Posted 8 January 2019, 11:59 a.m. Suggest removal
Well_mudda_take_sic says...
Not to mention the many school water fountains that don't work and the many disgustingly filthy school restrooms that lack a steady supply of running water and never seem to have toilet paper. It's all too obvious that personal financial pressures have resulted in Jeff Lloyd jumping on the gravy train of corruption. He's sold out lock stock and barrel. Truly pathetic!
Posted 8 January 2019, 12:04 p.m. Suggest removal
sheeprunner12 says...
Sooooooo, who owns Sam's Business Machines, CBL ..... his cronies????? SMH
Posted 8 January 2019, 12:10 p.m. Suggest removal
TheMadHatter says...
OMG you are 100% correct. People like Muddasick obviously prefer the status quo. There are those who profit from keeping people as ignorant slaves. Slavery never went away in this country and yet we celebrate like morons the first Monday of August each year. Those with money and power probably order one of those portable oxygen breathers to have on hand because they laugh at us so hard they lose their breath laughing.
Posted 8 January 2019, 12:10 p.m. Suggest removal
joeblow says...
This country has spent hundreds of millions on education and children graduate unable to speak, read, comprehend, think critically or use basic math, but this will solve the problem? What a sad state of affairs!
Posted 8 January 2019, 12:13 p.m.
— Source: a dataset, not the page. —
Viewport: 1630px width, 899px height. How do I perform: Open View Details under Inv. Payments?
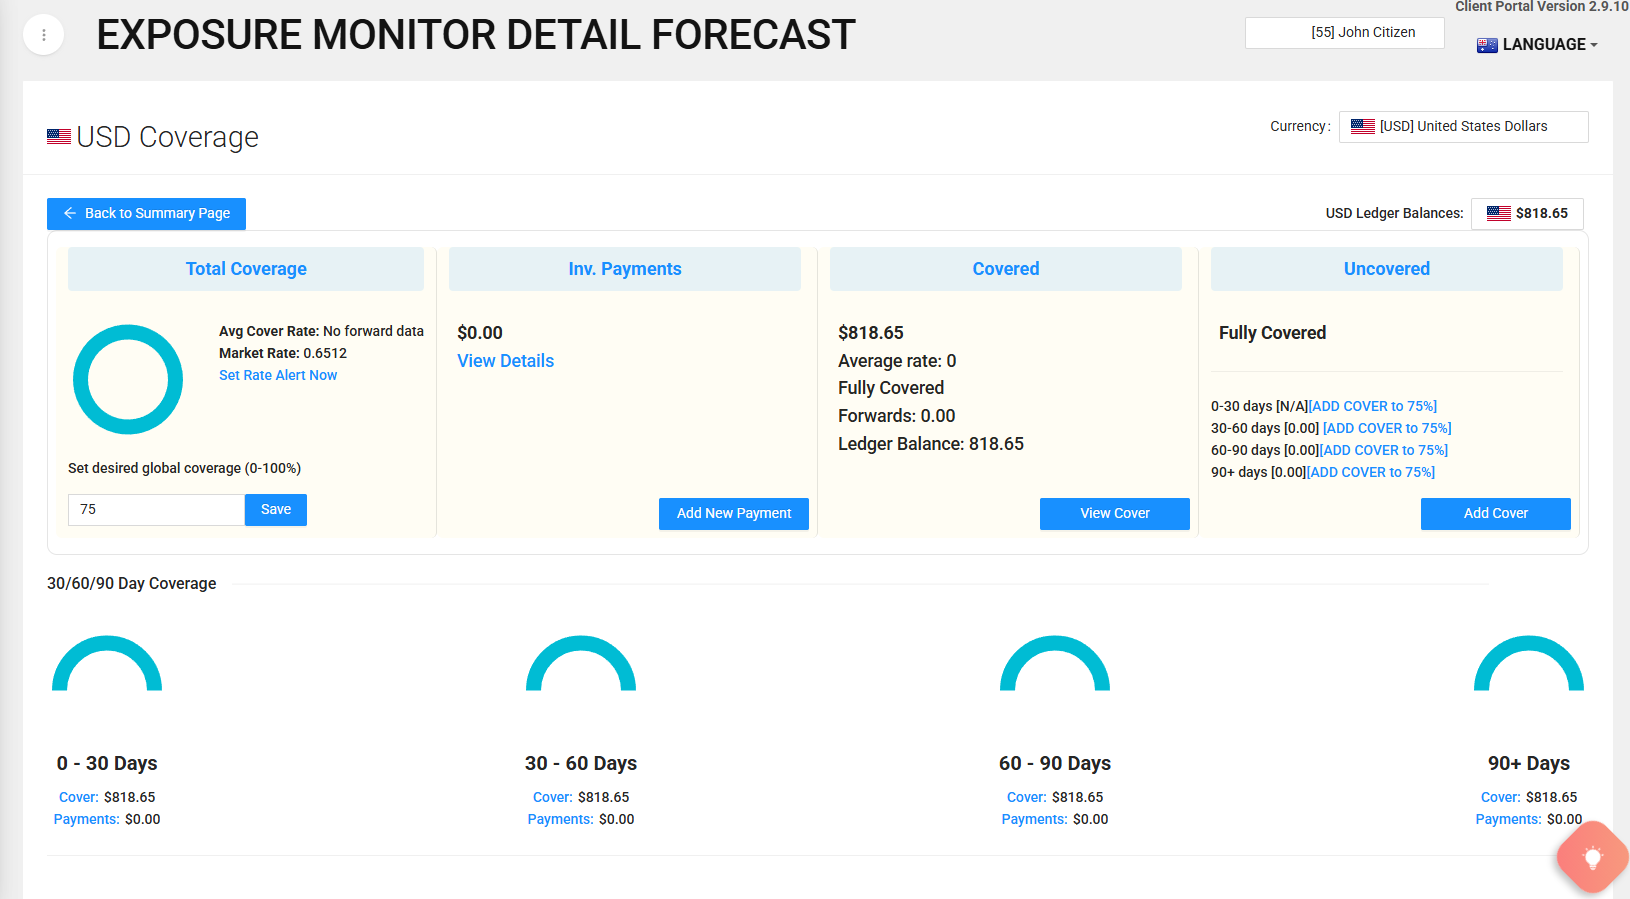[x=505, y=361]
Suggest removal
sheeprunner12 says...
The GB and Eleuthera school districts are among the lowest performing BJC/BGCSE in the public schools ....... So, give them tablets and internet and that will create teaching/learning magic??????
The MOE has to come clean and publish the BJC/BGCSE results each year by school and district ...... and hold them accountable to IMPROVE .......... All we hear is vague nonsense and gimmicks about so-called improvements but see NO evidence of this "D-average" increase ............... Let us know what the Government is spending this money on, please.
Posted 8 January 2019, 12:16 p.m. Suggest removal
TheMadHatter says...
Of course, parents are to blame to a certain degree as well. Getting pregnant knowing full well you dont have the money to put you child/children in private school should be a crime punishable by 19 years in prison.
By the time both parents get out, the question will be moot.
Posted 8 January 2019, 12:36 p.m. Suggest removal
sheeprunner12 says...
Why private school??????? ........... that is the problem with our country ...... We attach money value to quality education ........ this is so pathetic.
The best school systems in the world are all public ........ and they spend far less per student than US per capita .......... We have our priorities so wrong!!!!
Posted 8 January 2019, 12:52 p.m. Suggest removal
TheMadHatter says...
In the world excluding the Bahamas. We are the exceptiom to everything. Remember after Hurricane Floyd when Doctors Without Borders came here to help the children traumatized by the destruction? They were turned away at the airport because they didnt have a license to practice medicine in this country. LOL.
Always backwards - and proud if it. The UN should give us a "Proudest Dummies" award.
Posted 8 January 2019, 2:38 p.m. Suggest removal
OMG says...
Just to add that in the UK the tablet for every student was tried---- It didn't work.